New Rules for Modern Data
By Chris Dima
September 16, 2020

Something is happening out there. The world is changing, ever so slowly, but it’s changing. The temperature in the pot has been rising for the past few years now, and we, the frogs, are only now starting to notice. It’s a convergence of events that, while early overlooked, will cost you dearly if you don’t take notice.

A couple of years ago, Forbes began to notice a trend, commenting that “customer/social analysis is considered the second most important big data analytics use case…” With the rise and now dominance of social platforms like Facebook, Twitter, TikTok, LinkedIn, and others, it’s not hard to see why social analytics has become a critical part of any company’s data plans. 

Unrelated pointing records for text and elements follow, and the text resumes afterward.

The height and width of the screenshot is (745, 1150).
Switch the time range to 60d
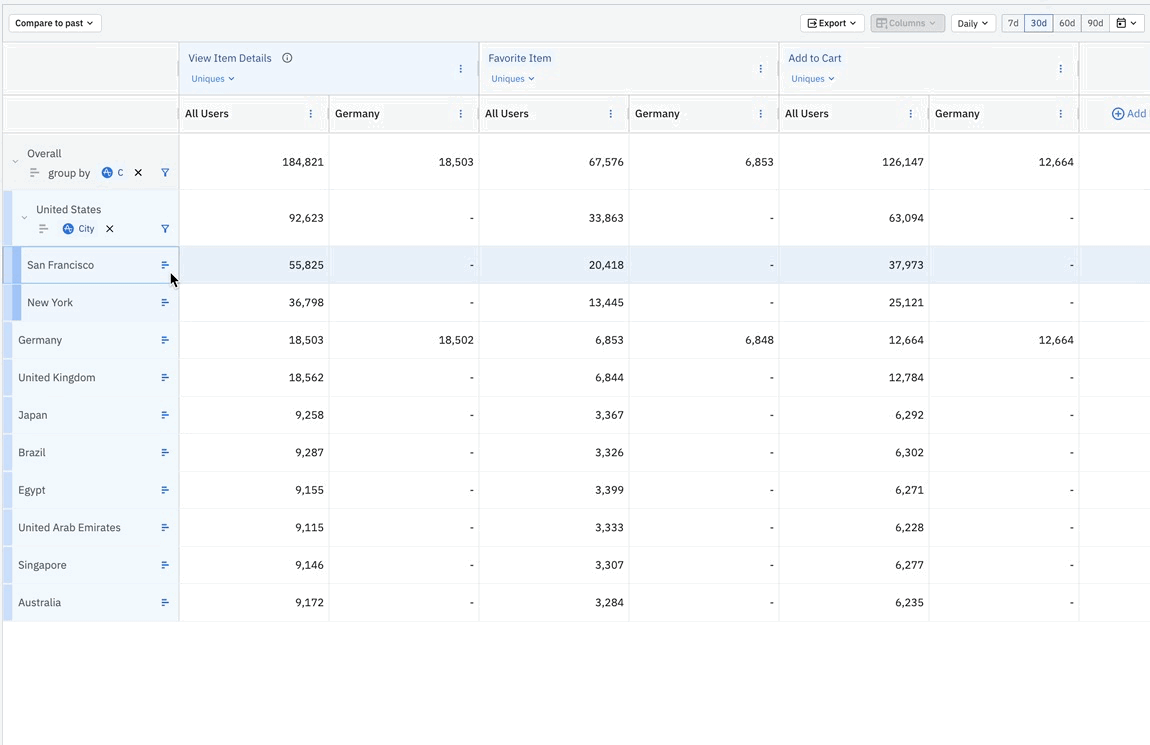click(1067, 23)
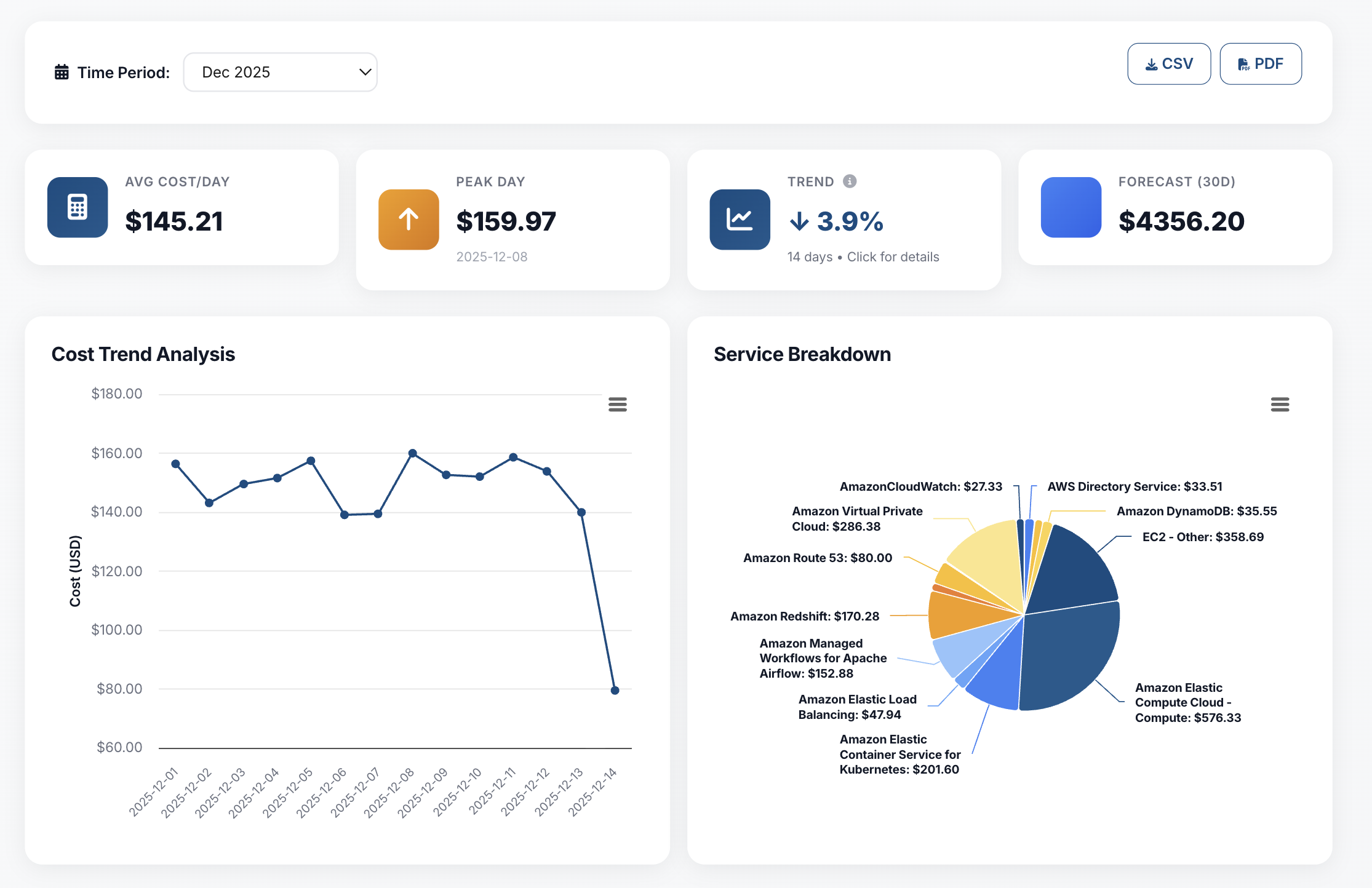
Task: Open the Service Breakdown chart hamburger menu
Action: [1280, 404]
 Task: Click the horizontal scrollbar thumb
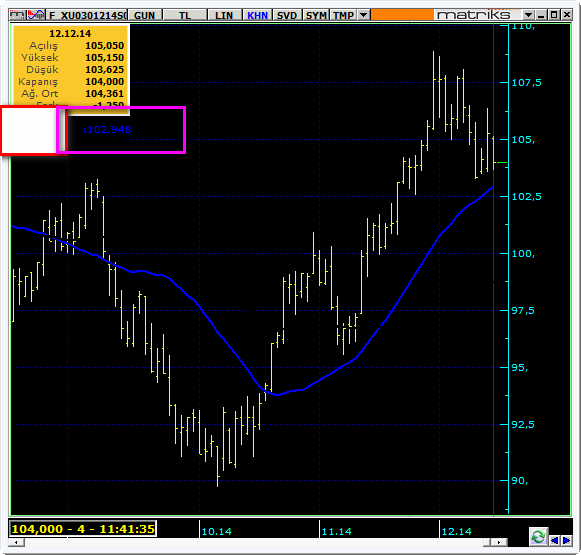tap(487, 542)
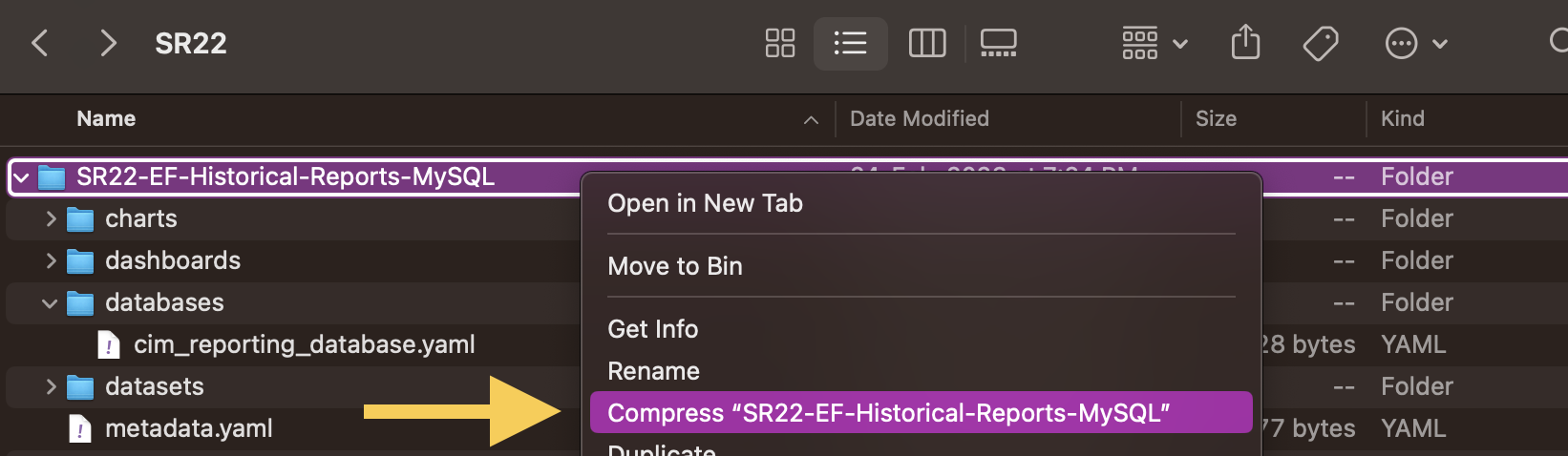The image size is (1568, 456).
Task: Switch to list view mode
Action: coord(850,43)
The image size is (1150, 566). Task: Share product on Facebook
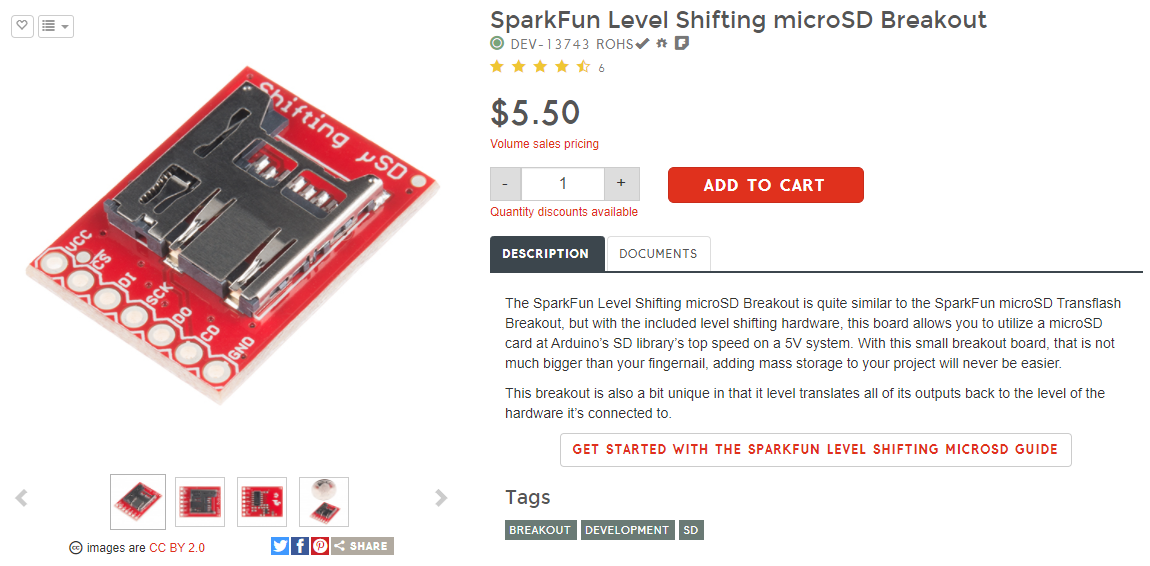point(300,546)
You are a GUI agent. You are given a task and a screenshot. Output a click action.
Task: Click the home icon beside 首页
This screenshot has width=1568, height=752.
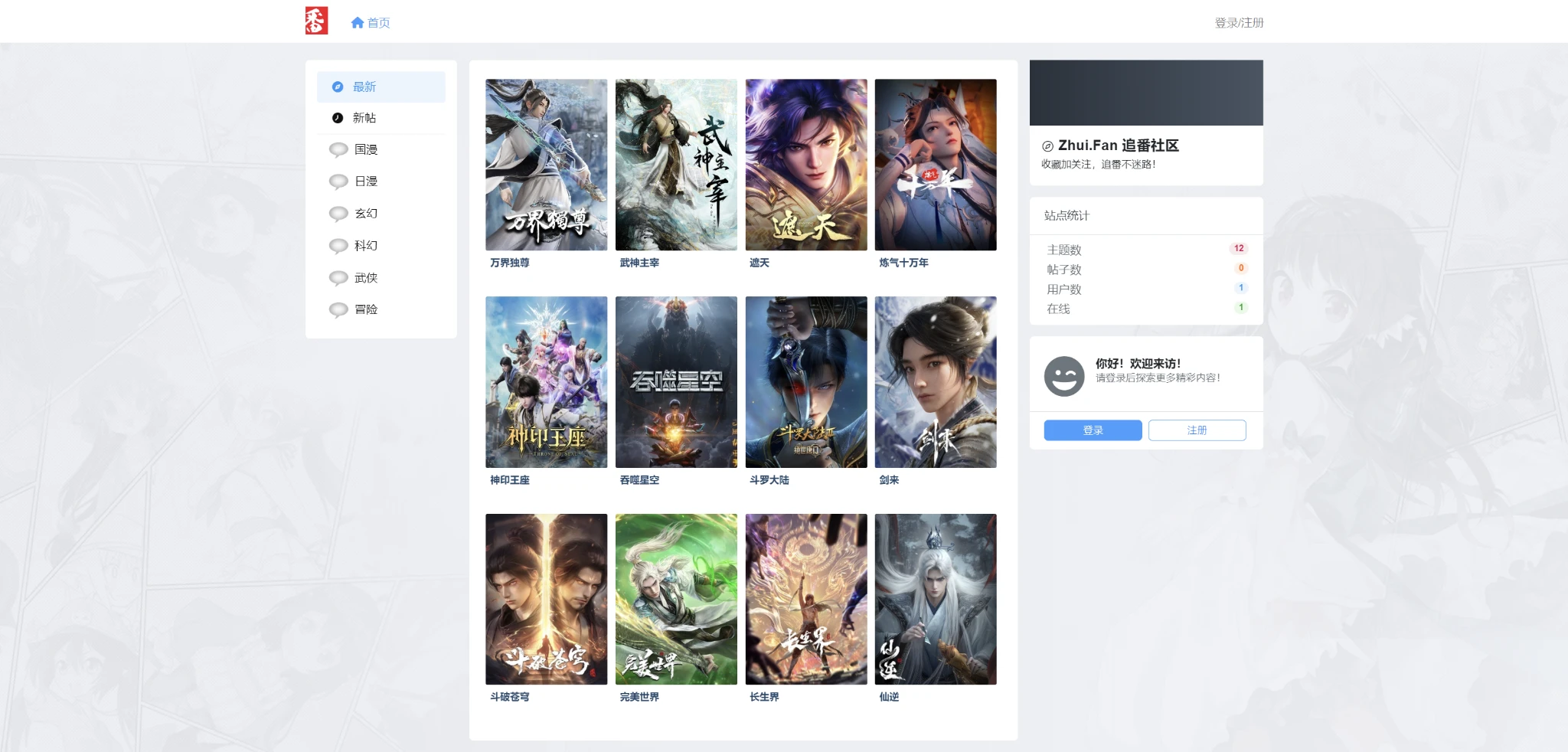click(357, 23)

Not long after, we heard that “90% of IT professionals plan to increase spending on BI tools,” again from Forbes. That’s odd. Isn’t the market already saturated with analytics tools and platforms? Doesn’t everyone already have what they need? For the answer, we need to consider another finding: “40% of businesses say they need to manage unstructured data on a frequent basis.” (Forbes) And that’s the key — unstructured or semi-structured data.

In just a few short years, we’ve shifted from a world dominated by forms and structure to one of tweets, posts, likes, and shares. It’s a new world, and the rules of data and analytics need to change as well. What’s changed, and what do you need to know and do to take advantage of this new reality? Here are the new rules for this new world.

New Problems Abound

As we’ve become better at dealing with data that comes from traditional, structured data sources, the world has changed around us. Instead of simple columns and rows, today, we find ourselves challenged more and more to use video, JSON files, and other semi-structured data generated by a host of platforms that simply didn’t exist at the dawn of the data age. 

And, these data sources are increasingly API-based. That means that tools that were using old-fashioned file transfers to get data from the source have to be retooled to make use of API-based data. Designed in an age when data was transferred in bulk via nightly loads, vendors of analytics platforms are faced with a dilemma: either perform expensive development projects to add connectors for all possible data sources or but them one by one from a vendor, or… simply leave it to the buyer to solve the problem. It’s a lose-lose situation.

In the need to connect to many data sources, vendors have seen a huge business opportunity and they’ve capitalized in a massive way. Some companies have built an entire business on the creation and selling of connectors to every data source imaginable. Need a Salesforce connector? Got one — that will be $1200/month please. A bit more depending on how much you use it… If you need to connect to multiple data sources, it adds up fast. You can easily find yourself managing — and paying for — a jungle of connectors to your data.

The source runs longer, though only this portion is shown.